Choosing the right note-taking app feels like picking a second brain. Except your actual brain doesn’t come with a manual, either.
After spending months testing all three tools in real-world scenarios—from managing client projects to building a personal knowledge system—I can tell you: there’s no universal winner. But there’s definitely a right choice for you.
What Makes These Three Apps Different
Before diving into features, here’s the core difference: these apps aren’t just different tools—they’re different philosophies.
Notion treats knowledge like a database. Structure first, connections second.
Obsidian treats knowledge like a web. Your notes own the relationships, not the other way around.
Capacities treats knowledge like objects. Everything gets a type, and types define connections.
Let me break down each one so you can find your match.

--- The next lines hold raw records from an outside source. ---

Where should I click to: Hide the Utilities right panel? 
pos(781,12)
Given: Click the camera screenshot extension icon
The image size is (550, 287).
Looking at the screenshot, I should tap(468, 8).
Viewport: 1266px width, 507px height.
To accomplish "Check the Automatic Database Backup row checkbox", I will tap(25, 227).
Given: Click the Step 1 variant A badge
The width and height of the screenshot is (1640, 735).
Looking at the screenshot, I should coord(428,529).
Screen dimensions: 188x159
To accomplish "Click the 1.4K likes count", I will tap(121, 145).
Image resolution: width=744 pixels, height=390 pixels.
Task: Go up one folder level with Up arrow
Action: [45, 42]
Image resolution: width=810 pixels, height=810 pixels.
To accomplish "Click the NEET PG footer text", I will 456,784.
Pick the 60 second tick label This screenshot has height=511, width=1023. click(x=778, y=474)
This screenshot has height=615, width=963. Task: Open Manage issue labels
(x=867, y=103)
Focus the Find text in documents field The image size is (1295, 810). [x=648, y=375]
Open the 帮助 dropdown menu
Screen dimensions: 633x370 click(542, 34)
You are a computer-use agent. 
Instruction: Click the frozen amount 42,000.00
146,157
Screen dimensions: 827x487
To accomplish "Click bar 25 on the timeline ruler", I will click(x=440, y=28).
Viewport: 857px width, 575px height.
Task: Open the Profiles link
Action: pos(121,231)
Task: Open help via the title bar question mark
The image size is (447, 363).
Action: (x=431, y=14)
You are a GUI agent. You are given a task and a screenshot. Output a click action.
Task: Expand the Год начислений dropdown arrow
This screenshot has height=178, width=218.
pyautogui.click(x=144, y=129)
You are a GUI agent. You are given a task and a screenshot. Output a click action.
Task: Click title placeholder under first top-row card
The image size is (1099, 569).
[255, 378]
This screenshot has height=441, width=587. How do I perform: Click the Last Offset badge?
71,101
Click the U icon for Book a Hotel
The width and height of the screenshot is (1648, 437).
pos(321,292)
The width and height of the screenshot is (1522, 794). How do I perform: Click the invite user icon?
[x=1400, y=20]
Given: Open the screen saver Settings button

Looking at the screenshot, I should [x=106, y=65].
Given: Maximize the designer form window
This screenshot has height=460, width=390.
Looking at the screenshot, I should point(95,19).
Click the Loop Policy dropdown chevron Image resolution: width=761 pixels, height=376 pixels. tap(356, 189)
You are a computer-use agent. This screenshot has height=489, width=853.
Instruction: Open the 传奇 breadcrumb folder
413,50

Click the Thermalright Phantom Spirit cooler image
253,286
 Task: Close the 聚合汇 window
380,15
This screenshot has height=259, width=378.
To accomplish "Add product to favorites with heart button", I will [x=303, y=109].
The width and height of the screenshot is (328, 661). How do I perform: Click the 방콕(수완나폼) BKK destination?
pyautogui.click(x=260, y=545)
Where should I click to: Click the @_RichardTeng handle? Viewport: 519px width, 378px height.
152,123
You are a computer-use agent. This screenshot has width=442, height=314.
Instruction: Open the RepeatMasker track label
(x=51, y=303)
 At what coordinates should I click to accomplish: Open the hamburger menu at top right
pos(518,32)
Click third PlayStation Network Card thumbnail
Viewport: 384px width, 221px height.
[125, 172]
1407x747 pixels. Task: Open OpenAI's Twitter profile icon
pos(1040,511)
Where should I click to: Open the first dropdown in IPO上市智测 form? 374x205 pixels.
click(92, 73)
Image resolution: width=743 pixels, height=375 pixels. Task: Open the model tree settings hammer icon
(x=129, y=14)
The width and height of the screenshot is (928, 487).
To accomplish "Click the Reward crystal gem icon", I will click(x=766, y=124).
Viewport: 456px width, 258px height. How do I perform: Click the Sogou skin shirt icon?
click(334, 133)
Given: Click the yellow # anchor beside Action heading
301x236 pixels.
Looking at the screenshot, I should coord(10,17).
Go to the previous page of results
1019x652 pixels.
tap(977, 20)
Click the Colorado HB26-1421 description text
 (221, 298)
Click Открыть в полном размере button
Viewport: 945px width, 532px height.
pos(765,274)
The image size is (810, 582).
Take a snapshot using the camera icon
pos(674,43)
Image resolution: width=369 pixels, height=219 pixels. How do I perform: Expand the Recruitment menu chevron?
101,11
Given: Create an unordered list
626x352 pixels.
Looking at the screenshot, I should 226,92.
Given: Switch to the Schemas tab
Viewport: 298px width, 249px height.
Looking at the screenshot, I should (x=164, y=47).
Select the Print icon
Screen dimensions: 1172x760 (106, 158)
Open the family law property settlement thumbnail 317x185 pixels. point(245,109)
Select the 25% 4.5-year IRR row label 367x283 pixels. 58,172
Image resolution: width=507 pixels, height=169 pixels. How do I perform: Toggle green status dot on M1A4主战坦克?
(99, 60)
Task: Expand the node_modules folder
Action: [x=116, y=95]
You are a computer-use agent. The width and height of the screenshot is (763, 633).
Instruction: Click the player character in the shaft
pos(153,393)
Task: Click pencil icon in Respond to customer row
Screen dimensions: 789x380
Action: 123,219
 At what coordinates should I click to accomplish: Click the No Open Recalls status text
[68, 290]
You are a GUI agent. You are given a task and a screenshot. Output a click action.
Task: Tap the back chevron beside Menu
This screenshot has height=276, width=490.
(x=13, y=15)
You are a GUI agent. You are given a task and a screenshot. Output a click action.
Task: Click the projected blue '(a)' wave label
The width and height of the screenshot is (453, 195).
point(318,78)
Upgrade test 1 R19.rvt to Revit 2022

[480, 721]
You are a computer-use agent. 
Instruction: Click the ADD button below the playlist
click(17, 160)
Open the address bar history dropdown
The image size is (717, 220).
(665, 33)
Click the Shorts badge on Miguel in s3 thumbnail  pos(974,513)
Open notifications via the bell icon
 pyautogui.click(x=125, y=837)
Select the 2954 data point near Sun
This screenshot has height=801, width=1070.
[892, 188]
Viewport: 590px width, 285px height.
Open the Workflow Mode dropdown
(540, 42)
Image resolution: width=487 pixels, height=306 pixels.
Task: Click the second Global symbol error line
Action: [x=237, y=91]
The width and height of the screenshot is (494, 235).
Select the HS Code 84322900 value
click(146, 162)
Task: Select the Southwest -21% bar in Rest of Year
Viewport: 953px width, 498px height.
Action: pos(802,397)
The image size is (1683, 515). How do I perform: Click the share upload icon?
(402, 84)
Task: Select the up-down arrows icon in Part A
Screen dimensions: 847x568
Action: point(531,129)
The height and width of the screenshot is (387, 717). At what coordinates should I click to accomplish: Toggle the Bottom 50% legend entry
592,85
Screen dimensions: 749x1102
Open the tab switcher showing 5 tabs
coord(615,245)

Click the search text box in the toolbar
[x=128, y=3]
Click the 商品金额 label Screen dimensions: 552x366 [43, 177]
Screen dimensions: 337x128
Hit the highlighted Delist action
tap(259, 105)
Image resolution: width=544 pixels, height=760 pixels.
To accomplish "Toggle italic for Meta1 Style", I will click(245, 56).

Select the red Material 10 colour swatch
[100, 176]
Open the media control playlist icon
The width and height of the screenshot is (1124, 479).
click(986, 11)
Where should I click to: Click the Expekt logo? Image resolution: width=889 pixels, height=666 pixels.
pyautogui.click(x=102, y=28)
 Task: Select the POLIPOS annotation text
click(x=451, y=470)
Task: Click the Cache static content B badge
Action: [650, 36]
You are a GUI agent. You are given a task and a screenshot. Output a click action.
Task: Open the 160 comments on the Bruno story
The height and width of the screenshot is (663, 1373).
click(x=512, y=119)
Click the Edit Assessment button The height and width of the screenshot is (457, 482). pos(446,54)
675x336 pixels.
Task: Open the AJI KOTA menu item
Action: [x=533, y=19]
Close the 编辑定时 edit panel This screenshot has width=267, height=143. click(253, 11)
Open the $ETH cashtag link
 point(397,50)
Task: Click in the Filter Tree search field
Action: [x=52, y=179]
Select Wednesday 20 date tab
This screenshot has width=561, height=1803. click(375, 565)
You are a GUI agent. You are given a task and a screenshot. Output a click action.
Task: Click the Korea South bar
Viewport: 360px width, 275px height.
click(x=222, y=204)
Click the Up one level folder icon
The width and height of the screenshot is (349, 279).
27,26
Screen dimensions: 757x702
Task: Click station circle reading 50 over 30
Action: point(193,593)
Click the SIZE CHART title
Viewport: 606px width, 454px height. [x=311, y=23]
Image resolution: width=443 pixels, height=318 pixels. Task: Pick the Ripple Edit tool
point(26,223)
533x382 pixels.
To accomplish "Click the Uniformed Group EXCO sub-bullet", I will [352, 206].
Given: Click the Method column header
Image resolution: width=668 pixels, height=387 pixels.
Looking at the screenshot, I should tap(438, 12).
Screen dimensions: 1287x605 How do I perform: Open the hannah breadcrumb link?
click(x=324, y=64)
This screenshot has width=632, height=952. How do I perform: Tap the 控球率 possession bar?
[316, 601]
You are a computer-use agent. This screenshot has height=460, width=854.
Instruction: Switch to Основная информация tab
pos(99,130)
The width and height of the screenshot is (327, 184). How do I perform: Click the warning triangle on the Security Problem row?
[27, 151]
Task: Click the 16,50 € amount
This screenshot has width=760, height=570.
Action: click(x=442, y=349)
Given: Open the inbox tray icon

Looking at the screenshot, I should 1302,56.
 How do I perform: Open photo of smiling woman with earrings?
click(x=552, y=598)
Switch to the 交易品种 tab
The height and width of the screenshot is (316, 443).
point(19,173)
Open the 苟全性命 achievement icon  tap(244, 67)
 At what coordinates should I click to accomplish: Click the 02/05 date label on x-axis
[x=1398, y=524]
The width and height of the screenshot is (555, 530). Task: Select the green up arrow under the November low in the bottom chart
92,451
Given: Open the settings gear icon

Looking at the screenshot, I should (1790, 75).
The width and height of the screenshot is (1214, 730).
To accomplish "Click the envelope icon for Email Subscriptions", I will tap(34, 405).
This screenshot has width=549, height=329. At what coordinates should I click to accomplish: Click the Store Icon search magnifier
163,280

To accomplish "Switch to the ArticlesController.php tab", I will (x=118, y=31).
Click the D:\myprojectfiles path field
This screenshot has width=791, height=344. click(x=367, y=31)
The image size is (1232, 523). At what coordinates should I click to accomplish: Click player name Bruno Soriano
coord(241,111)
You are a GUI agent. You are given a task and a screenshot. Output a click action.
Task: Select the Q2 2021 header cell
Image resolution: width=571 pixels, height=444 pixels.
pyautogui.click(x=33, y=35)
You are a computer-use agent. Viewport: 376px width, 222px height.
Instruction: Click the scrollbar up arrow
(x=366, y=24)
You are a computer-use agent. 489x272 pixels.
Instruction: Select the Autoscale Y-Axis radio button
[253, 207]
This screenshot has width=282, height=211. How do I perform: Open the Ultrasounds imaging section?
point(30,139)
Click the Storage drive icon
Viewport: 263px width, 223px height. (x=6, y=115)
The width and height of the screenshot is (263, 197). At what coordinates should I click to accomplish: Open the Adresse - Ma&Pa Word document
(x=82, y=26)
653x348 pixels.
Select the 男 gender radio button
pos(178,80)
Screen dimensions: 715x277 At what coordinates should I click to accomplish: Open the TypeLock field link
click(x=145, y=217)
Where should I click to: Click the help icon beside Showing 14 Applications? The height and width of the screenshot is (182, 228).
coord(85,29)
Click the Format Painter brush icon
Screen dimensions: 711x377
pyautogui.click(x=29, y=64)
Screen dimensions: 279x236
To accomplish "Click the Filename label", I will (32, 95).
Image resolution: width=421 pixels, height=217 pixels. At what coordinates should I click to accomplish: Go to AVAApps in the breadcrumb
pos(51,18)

Notion: The All-in-One Workspace
Notion launched as a productivity tool and basically became a platform. It’s the one your team probably uses—or at least has debated using.
What Actually Works
The database system remains unmatched. Need a CRM? Build it. Content calendar? Done. Project tracker with Kanban boards and timelines? Notion handles it without touching code.
I’ve watched teams go from scattered Google Docs to having one source of truth. That’s not trivial.
Where It Falls Apart
Speed. Notion loads slowly. Not dramatically slow, but noticeably slower than alternatives—especially with large workspaces. During client calls, I’ve watched the loading spinner become awkward.
The learning curve surprises people. “It’s just notes!” they think, then disappear into database relations for three hours.
Offline mode remains limited. You’re dependent on an internet connection. That’s fine until it isn’t.
Real World Example
A marketing agency I consulted used Notion to manage 40+ client accounts. Each client had a database with deliverables, timelines, and billing status. They loved it—until remote work introduced spotty connections. Then the complaints started.
Pricing in 2026
- Free: Unlimited pages, basic features (but 20MB upload limit)
- Plus: $10/month—unlimited uploads, full features
- Teams: $10/user/month
For solo use, the free tier covers most needs. Teams get expensive quickly.
Obsidian: The Markdown Powerhouse
Obsidian is the anti-cloud app. Every note lives on your device as a plain Markdown file. You own the data, full stop.
What Actually Works
Speed. Obsidian opens instantly—even with 5,000+ notes. I’ve tested this. The difference from Notion is not incremental; it’s perceptual.
The graph view. This is Obsidian’s secret weapon. Your notes aren’t in folders—they’re connected in a visual web. Click one note, see every related idea light up. This changes how you think about knowledge.
Plugins. Want a spaced repetition system? There’s a plugin. Digital gardening? Plugin. Task management? Plugin. The community is Active and growing.
Where It Falls Apart
Setup takes time. Unlike Notion’s plug-and-play, Obsidian requires configuring your workflow. Plugins need installing, themes need choosing, workflows need designing. This rewards the patient but frustrates the impatient.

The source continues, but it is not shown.